What you need to do: Format the rows from the line containing "Expand the side" through the line containing "Looking at the screenshot, I should pos(133,69)." as a JSON list of strings, one string per line, with blank lines left out.

Dataset excerpts:
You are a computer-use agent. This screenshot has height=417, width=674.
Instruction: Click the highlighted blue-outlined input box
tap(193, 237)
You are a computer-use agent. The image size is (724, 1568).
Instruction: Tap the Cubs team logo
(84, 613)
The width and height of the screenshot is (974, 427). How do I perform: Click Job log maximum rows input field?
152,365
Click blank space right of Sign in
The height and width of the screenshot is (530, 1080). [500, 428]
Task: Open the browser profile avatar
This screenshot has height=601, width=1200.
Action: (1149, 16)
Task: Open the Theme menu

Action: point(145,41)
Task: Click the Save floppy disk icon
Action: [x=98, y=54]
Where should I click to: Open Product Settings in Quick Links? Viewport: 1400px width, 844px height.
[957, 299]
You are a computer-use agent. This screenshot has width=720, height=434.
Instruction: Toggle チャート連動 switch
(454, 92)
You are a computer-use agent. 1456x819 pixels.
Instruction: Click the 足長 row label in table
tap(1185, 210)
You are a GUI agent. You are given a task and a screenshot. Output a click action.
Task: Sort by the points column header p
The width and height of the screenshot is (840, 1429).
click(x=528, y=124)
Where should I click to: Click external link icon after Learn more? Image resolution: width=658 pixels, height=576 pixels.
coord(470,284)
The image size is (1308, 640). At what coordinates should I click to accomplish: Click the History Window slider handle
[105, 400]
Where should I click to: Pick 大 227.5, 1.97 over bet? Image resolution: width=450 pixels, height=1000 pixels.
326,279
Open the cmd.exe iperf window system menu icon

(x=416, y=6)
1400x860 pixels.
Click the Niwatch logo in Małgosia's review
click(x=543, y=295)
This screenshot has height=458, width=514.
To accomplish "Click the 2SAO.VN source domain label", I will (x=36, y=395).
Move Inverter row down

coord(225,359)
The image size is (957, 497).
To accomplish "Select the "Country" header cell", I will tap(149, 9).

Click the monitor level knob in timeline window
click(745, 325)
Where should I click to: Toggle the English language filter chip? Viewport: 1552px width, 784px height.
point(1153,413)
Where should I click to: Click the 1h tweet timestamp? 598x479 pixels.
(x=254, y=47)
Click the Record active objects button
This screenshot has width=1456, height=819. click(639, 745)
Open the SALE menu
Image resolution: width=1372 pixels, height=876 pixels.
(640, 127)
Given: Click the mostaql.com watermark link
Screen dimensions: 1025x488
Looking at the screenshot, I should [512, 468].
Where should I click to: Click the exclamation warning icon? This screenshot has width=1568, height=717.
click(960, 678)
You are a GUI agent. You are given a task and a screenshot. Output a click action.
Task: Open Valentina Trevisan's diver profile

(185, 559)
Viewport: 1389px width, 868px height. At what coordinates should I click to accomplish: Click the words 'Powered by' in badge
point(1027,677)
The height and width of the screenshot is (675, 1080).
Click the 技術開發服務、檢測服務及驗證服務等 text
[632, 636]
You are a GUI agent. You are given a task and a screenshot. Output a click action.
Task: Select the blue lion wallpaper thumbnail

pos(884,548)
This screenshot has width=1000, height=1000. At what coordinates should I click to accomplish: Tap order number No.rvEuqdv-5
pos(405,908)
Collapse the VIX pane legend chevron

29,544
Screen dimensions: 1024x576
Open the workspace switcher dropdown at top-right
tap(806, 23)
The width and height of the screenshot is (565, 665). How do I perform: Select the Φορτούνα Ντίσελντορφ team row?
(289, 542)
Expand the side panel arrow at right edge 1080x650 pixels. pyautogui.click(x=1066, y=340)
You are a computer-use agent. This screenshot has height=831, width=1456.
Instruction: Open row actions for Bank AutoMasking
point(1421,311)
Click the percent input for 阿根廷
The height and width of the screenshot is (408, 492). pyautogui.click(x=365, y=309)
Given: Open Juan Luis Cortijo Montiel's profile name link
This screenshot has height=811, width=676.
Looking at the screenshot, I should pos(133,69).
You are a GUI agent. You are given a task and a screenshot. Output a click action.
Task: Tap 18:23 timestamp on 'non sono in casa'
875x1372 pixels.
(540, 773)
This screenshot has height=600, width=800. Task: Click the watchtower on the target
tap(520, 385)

Solution for this exercise:
[
  "Expand the side panel arrow at right edge 1080x650 pixels. pyautogui.click(x=1066, y=340)",
  "You are a computer-use agent. This screenshot has height=831, width=1456.",
  "Instruction: Open row actions for Bank AutoMasking",
  "point(1421,311)",
  "Click the percent input for 阿根廷",
  "The height and width of the screenshot is (408, 492). pyautogui.click(x=365, y=309)",
  "Given: Open Juan Luis Cortijo Montiel's profile name link",
  "This screenshot has height=811, width=676.",
  "Looking at the screenshot, I should pos(133,69)."
]